• _Records shown_
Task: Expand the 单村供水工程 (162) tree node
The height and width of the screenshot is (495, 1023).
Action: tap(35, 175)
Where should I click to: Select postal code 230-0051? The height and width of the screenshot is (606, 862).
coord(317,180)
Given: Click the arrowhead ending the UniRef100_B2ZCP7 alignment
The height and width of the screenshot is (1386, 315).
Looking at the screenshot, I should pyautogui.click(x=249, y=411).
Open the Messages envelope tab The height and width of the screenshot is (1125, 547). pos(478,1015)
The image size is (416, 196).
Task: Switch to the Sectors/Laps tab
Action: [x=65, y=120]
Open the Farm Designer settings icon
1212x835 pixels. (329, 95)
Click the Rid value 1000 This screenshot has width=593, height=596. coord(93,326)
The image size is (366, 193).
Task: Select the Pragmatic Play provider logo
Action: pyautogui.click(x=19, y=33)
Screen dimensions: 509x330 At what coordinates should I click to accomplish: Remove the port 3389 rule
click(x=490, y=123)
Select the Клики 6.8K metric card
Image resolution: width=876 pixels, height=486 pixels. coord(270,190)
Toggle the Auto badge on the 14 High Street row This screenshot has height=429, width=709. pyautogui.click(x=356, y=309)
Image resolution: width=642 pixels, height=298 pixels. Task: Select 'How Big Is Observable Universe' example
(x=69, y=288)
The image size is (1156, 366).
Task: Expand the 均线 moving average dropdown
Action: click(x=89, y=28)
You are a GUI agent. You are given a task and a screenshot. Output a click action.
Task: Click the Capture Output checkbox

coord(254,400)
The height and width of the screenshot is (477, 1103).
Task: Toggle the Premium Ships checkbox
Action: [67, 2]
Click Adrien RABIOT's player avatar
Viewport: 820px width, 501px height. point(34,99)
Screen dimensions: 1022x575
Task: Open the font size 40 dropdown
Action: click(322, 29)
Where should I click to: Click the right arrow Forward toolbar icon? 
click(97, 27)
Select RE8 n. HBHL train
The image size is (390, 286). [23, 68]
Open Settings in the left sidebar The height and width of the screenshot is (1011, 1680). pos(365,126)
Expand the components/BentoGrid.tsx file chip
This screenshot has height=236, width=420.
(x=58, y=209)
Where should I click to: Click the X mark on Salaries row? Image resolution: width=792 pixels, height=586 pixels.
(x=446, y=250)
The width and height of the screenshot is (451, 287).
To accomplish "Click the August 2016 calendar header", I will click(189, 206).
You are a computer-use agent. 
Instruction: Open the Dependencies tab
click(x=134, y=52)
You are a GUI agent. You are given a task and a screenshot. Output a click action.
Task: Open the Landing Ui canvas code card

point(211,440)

• _Problem to work on_
Put the records into a Markdown table with the columns Row and Line. Include each line from the one with "Where should I click to: Select" up to and including the one with "(x=446, y=250)", and leave out blank lines.

• _Reply_
| Row | Line |
|---|---|
| 1 | Where should I click to: Select postal code 230-0051? The height and width of the screenshot is (606, 862). |
| 2 | coord(317,180) |
| 3 | Given: Click the arrowhead ending the UniRef100_B2ZCP7 alignment |
| 4 | The height and width of the screenshot is (1386, 315). |
| 5 | Looking at the screenshot, I should pyautogui.click(x=249, y=411). |
| 6 | Open the Messages envelope tab The height and width of the screenshot is (1125, 547). pos(478,1015) |
| 7 | The image size is (416, 196). |
| 8 | Task: Switch to the Sectors/Laps tab |
| 9 | Action: [x=65, y=120] |
| 10 | Open the Farm Designer settings icon |
| 11 | 1212x835 pixels. (329, 95) |
| 12 | Click the Rid value 1000 This screenshot has width=593, height=596. coord(93,326) |
| 13 | The image size is (366, 193). |
| 14 | Task: Select the Pragmatic Play provider logo |
| 15 | Action: pyautogui.click(x=19, y=33) |
| 16 | Screen dimensions: 509x330 At what coordinates should I click to accomplish: Remove the port 3389 rule |
| 17 | click(x=490, y=123) |
| 18 | Select the Клики 6.8K metric card |
| 19 | Image resolution: width=876 pixels, height=486 pixels. coord(270,190) |
| 20 | Toggle the Auto badge on the 14 High Street row This screenshot has height=429, width=709. pyautogui.click(x=356, y=309) |
| 21 | Image resolution: width=642 pixels, height=298 pixels. Task: Select 'How Big Is Observable Universe' example |
| 22 | (x=69, y=288) |
| 23 | The image size is (1156, 366). |
| 24 | Task: Expand the 均线 moving average dropdown |
| 25 | Action: click(x=89, y=28) |
| 26 | You are a GUI agent. You are given a task and a screenshot. Output a click action. |
| 27 | Task: Click the Capture Output checkbox |
| 28 | coord(254,400) |
| 29 | The height and width of the screenshot is (477, 1103). |
| 30 | Task: Toggle the Premium Ships checkbox |
| 31 | Action: [67, 2] |
| 32 | Click Adrien RABIOT's player avatar |
| 33 | Viewport: 820px width, 501px height. point(34,99) |
| 34 | Screen dimensions: 1022x575 |
| 35 | Task: Open the font size 40 dropdown |
| 36 | Action: click(322, 29) |
| 37 | Where should I click to: Click the right arrow Forward toolbar icon?  |
| 38 | click(97, 27) |
| 39 | Select RE8 n. HBHL train |
| 40 | The image size is (390, 286). [23, 68] |
| 41 | Open Settings in the left sidebar The height and width of the screenshot is (1011, 1680). pos(365,126) |
| 42 | Expand the components/BentoGrid.tsx file chip |
| 43 | This screenshot has height=236, width=420. |
| 44 | (x=58, y=209) |
| 45 | Where should I click to: Click the X mark on Salaries row? Image resolution: width=792 pixels, height=586 pixels. |
| 46 | (x=446, y=250) |